First, let's prove a helpful lemma: the expecation of the grad log prob for any probability distribution is zero. This is called the grad log prob lemma.
$$\begin{aligned} 1 &= \int P(x) \\ 0 &= \nabla \int P(x) \\ &= \int \nabla P(x) \\ &= \int P(x) \nabla \log P(x) \\ &= E_{x \sim P} \left[ \nabla \log P(x) \right] \end{aligned}$$For any term in the double sum above, we can simplify the form of the expectation by marginalizing over irrelevant steps in the trajectory. (We may not have a good way of computing this marginal distribution, but we won't actually need to in the end.) And we can always break up expectations into conditional chains.
$$\begin{aligned} &E_{\tau \sim \pi _\theta} \left[ R(s_j, a_j, s_{j+1}) \nabla_\theta \log \pi_\theta(a_i | s_i) \right] \\ &= E_{s_i, a_i, s_j, a_j, s_{j+1}} \left[ R(s_j, a_j, s_{j+1}) \nabla_\theta \log \pi_\theta(a_i | s_i) \right] \\ &= E_{s_j, a_j, s_{j+1}} \left[ R(s_j, a_j, s_{j+1}) E_{s_i, a_i} \left[ \nabla_\theta \log \pi_\theta(a_i | s_i) | s_j, a_j, s_{j+1} \right] \right] \\ &= E_{s_j, a_j, s_{j+1}} \left[ R(s_j, a_j, s_{j+1}) \int_{s_i, a_i} P(s_i, a_i | s_j, a_j, s_{j+1}) \nabla_\theta \log \pi_\theta(a_i | s_i) \right] \end{aligned}$$When $j < i$, we can use the Markov property to simplify the conditional probability. To be completely unambiguous: from here on out we're assuming $j < i$.

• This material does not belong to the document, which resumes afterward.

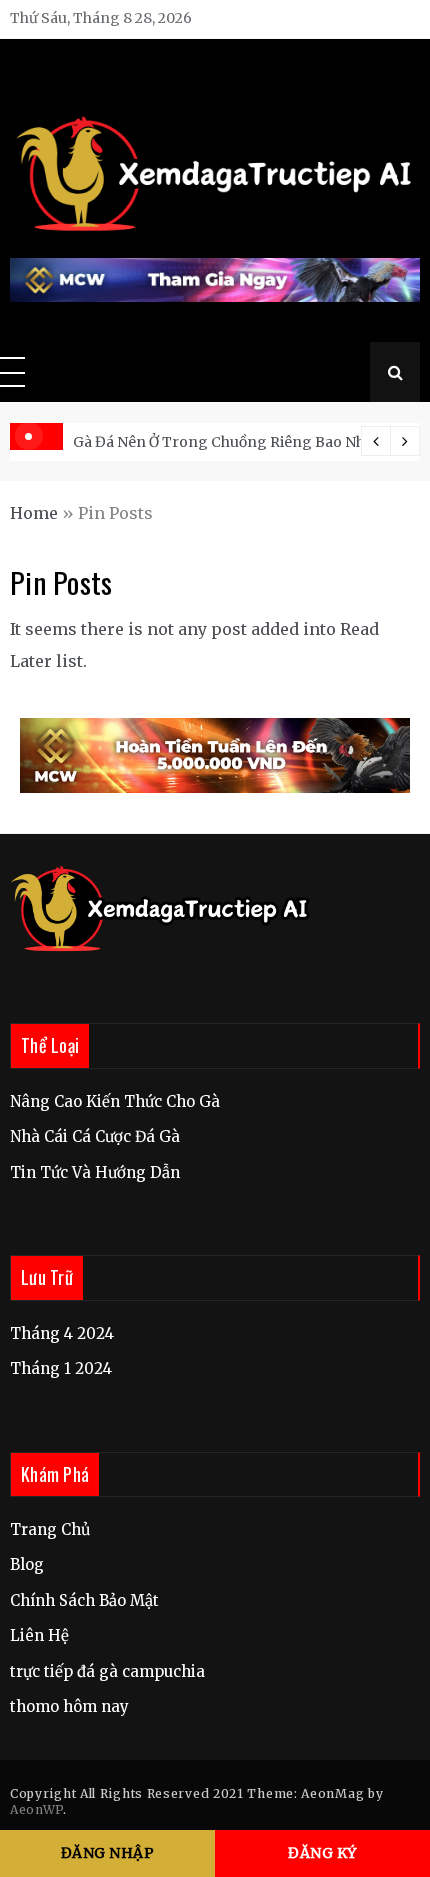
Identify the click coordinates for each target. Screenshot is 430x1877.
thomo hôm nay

$$\begin{aligned} &E_{s_j, a_j, s_{j+1}} \left[ R(s_j, a_j, s_{j+1}) \int_{s_i, a_i} P(s_i, a_i | s_j, a_j, s_{j+1}) \nabla_\theta \log \pi_\theta(a_i | s_i) \right] \\ &= E_{s_j, a_j, s_{j+1}} \left[ R(s_j, a_j, s_{j+1}) \int_{s_i, a_i} \pi_\theta(a_i | s_i) P(s_i | s_{j+1}) \nabla_\theta \log \pi_\theta(a_i | s_i) \right] \\ &= E_{s_j, a_j, s_{j+1}} \left[ R(s_j, a_j, s_{j+1}) \int_{s_i} P(s_i | s_{j+1}) \int_{a_i} \pi_\theta(a_i | s_i) \nabla_\theta \log \pi_\theta(a_i | s_i) \right] \\ &= E_{s_j, a_j, s_{j+1}} \left[ R(s_j, a_j, s_{j+1}) \int_{s_i} P(s_i | s_{j+1}) E_{a_i \sim \pi_\theta(\cdot | s_i)} \left[ \nabla_\theta \log \pi_\theta(a_i | s_i) \right] \right] \\ &= 0 \end{aligned}$$The last step follows from the expected grad log prob lemma.
This result justifies removing all terms where $j < i$ in our sum.
$$\begin{aligned} \nabla_\theta J(\pi_\theta) &= \sum_{i=0}^N \sum_{j=i}^N E_{\tau \sim \pi_\theta} \left[ R(s_j, a_j, s_{j+1}) \nabla_\theta \log \pi_\theta(a_i | s_i) \right] \\ &= E_{\tau \sim \pi_\theta} \left[ \sum_{i=0}^N \nabla_\theta \log \pi_\theta(a_i | s_i) \left( \sum_{j=i}^N R(s_j, a_j, s_{j+1}) \right) \right] \\ \end{aligned}$$If we define the reward-to-go
$$\hat{R}_i = \sum_{j=i}^N R(s_j, a_j, s_{j+1})$$we can express this more simply.
$$\begin{aligned} \nabla_\theta J(\pi_\theta) &= E_{\tau \sim \pi_\theta} \left[ \sum_{i=0}^N \hat{R}_i \nabla_\theta \log \pi_\theta(a_i | s_i) \right] \\ \end{aligned}$$Removing all the terms with expectation zero is valuable since they don't alter the mean of our gradient estimate, but they do contribute variance. Intuitively, the decisions made at any point in time can't impact the past. So it's not helpful to penalize the policy for low rewards that already happened, or give it credit it for high rewards that have already been received.